TESTO FORNITO –
Vaia, la finta quiete dopo la tempesta

 

Vaia ha colpito il Triveneto e la Lombardia quasi due anni fa, ma i danni riportati sul territorio vanno ben oltre gli 8 milioni di metri cubi di legname abbattuto, secondo i dati forniti dalla società italiana di selvicoltura ed ecologia forestale: per ritrovare un evento simile negli annali bisogna risalire al 1966.

Inoltre, se la tempesta di fine ottobre 2018 conta almeno quattro precedenti di dimensioni decisamente superiori a livello europeo, l’area interessata da Vaia è molto più circoscritta.

La violenza dei venti, che hanno raggiunto i 200 chilometri all’ora, ha superato anche per più del doppio la velocità sopportabile dalle nostre foreste.

Una delle regioni più danneggiate è stata il Trentino-Alto Adige e solo in provincia di Trento si sono registrati circa la metà degli abbattimenti: le immagini della famosa «foresta dei violini» distrutta dalla tempesta è il simbolo di un problema di dimensioni assai maggiori.

«Sono stati colpiti 19.500 ettari ed è finita a terra una quantità di legname corrispondente grosso modo a quanto ne viene abbattuto nell’arco di nove anni» spiega Giovanni Giovannini, dirigente del servizio foreste e fauna della Provincia Autonoma di Trento.

SET DI DATI –
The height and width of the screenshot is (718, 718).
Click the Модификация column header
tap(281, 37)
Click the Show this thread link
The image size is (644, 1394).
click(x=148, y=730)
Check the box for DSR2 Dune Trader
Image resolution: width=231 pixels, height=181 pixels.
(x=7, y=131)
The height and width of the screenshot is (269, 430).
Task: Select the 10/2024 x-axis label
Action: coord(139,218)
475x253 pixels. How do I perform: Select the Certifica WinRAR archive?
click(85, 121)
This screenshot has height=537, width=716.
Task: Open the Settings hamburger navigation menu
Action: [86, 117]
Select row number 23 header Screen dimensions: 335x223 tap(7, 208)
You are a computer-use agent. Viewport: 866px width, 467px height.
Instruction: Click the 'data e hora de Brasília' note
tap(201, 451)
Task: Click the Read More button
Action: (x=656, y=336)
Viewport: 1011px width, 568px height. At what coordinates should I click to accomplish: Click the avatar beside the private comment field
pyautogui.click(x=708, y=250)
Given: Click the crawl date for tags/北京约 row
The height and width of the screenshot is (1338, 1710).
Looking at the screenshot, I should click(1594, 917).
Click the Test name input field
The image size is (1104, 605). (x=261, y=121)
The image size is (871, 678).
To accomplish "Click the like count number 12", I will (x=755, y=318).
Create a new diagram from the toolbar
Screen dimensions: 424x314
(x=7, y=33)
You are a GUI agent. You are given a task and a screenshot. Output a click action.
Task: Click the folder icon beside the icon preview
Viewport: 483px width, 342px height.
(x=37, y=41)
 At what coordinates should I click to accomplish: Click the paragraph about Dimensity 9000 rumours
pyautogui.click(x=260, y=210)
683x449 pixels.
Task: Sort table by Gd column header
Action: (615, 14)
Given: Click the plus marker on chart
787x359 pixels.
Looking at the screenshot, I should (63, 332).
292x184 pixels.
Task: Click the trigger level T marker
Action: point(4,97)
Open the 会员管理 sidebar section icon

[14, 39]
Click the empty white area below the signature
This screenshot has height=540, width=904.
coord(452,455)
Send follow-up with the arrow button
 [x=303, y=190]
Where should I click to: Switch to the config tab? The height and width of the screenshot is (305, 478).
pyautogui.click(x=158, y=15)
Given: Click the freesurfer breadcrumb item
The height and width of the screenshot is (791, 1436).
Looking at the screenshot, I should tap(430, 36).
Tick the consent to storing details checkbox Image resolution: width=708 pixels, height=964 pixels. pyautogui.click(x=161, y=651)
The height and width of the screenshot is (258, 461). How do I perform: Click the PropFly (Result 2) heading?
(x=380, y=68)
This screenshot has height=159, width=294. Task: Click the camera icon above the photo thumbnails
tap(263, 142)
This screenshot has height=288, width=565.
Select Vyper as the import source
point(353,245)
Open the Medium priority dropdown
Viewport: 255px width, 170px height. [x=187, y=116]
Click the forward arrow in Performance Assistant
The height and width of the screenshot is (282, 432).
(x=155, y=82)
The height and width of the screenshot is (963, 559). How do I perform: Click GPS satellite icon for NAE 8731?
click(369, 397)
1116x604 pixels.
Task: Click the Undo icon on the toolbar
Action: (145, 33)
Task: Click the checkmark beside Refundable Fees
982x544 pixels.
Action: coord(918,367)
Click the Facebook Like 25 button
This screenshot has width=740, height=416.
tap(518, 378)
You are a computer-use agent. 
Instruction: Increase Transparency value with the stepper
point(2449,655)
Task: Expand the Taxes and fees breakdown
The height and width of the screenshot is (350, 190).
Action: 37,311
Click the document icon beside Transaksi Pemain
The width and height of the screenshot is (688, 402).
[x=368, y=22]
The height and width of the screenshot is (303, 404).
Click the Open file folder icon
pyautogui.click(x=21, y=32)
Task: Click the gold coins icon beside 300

COMPITI SCRITTI –
• a. Nel testo sulla tempesta Vaia, che velocità hanno raggiunto i venti?
• b. Continua il testo sulla tempesta Vaia dopo la sua ultima frase.
Per questo lavoro le voci non servono.

SOLUZIONI –
• a. I venti hanno raggiunto i 200 chilometri all'ora.

• b.
L’errore oggi sarebbe pensare che – finita l’emergenza delle prime ore – il peggio sia passato.

I problemi invece sono molteplici e si acuiscono con il passare dei mesi.

Giacomo Boninsegna, scario della Magnifica Comunità di Fiemme, rappresenta uno degli enti che da quasi mille anni gestisce il patrimonio forestale della zona, con le valli di Fiemme e Fassa che hanno subito tra i danni più ingenti insieme al Piné, al Lagorai, alla Valsugana e al Primiero.

«Da noi sono andati distrutti 320 mila metri cubi di bosco, ma abbiamo iniziato subito a lavorare per liberare il territorio dalle piante abbattute.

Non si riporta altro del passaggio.